→ **Exercise directions**
Write the entries below out again without a single difference.

→ **Available data**
──────

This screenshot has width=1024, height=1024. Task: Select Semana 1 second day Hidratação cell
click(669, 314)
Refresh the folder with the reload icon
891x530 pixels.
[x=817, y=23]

──────

→ **Result of the exercise**
This screenshot has width=1024, height=1024. Task: Select Semana 1 second day Hidratação cell
click(669, 314)
Refresh the folder with the reload icon
891x530 pixels.
[x=817, y=23]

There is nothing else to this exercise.